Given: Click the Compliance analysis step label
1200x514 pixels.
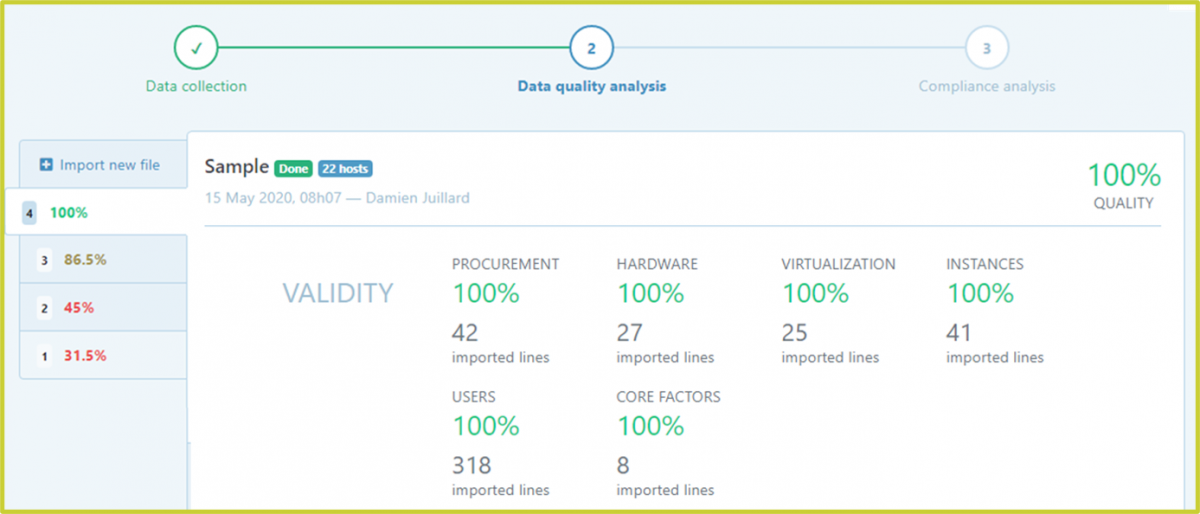Looking at the screenshot, I should (986, 86).
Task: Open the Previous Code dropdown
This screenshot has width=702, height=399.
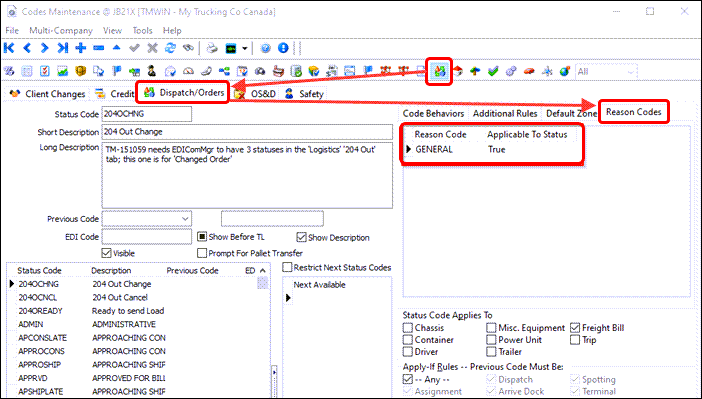Action: tap(185, 219)
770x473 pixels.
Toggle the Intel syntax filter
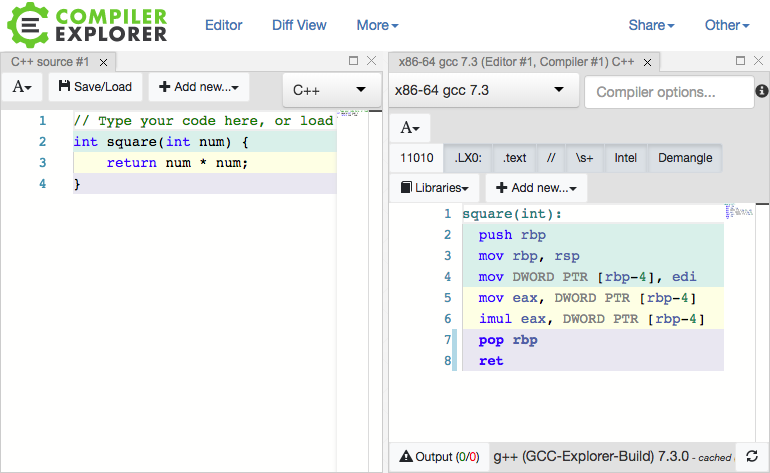coord(625,158)
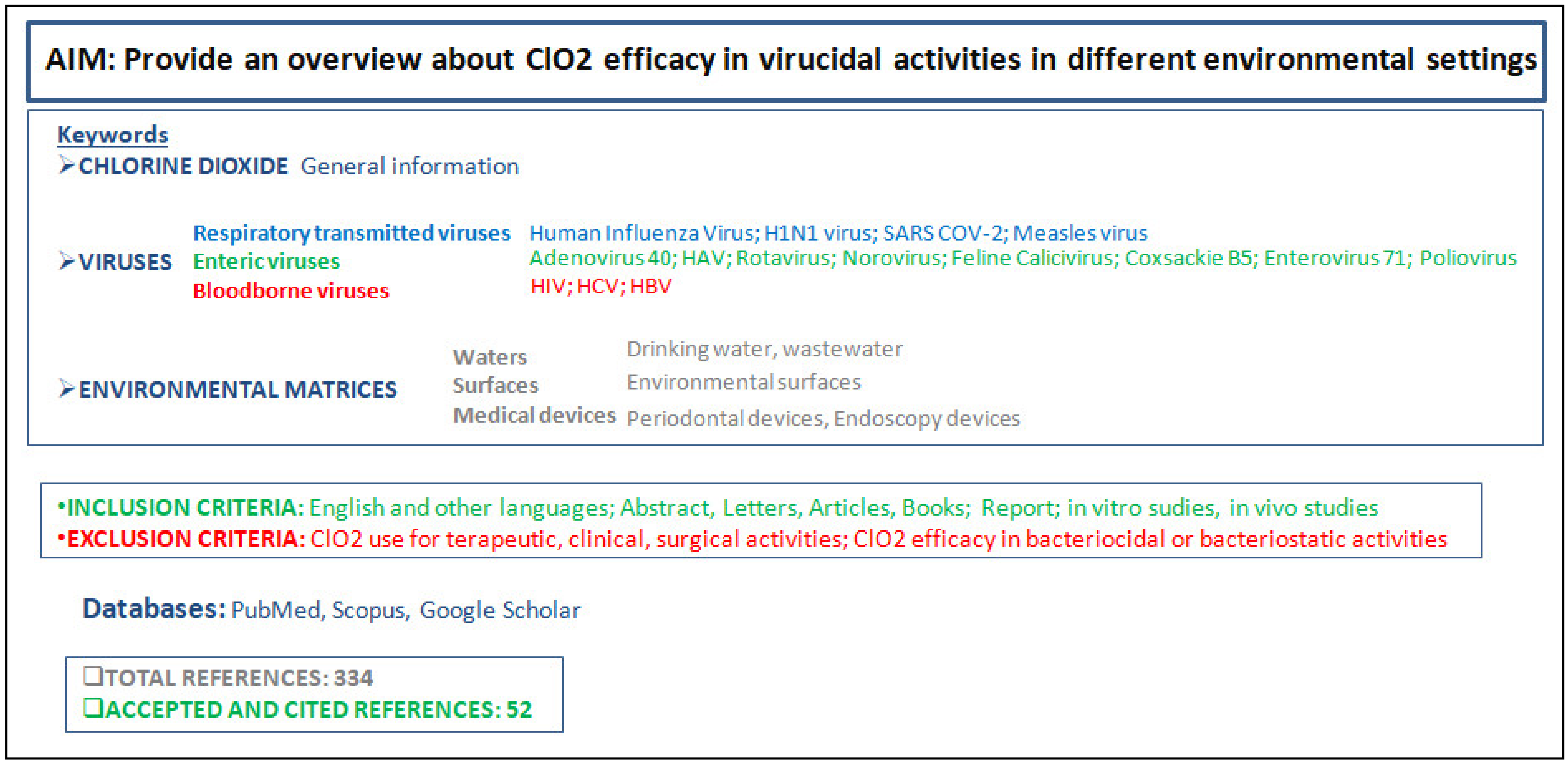Click the red bullet before EXCLUSION CRITERIA

tap(61, 538)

--- --- ---

**YOUR OBJECTIVE:**
Give an exact copy of the data, and omit any pictures it holds.

**YOUR RESPONSE:**
Given: Click the Compliance analysis step label
1200x514 pixels.
Looking at the screenshot, I should (986, 86).
Task: Open the Previous Code dropdown
This screenshot has width=702, height=399.
Action: tap(185, 219)
770x473 pixels.
Toggle the Intel syntax filter
coord(625,158)
Click the red bullet before EXCLUSION CRITERIA

tap(61, 538)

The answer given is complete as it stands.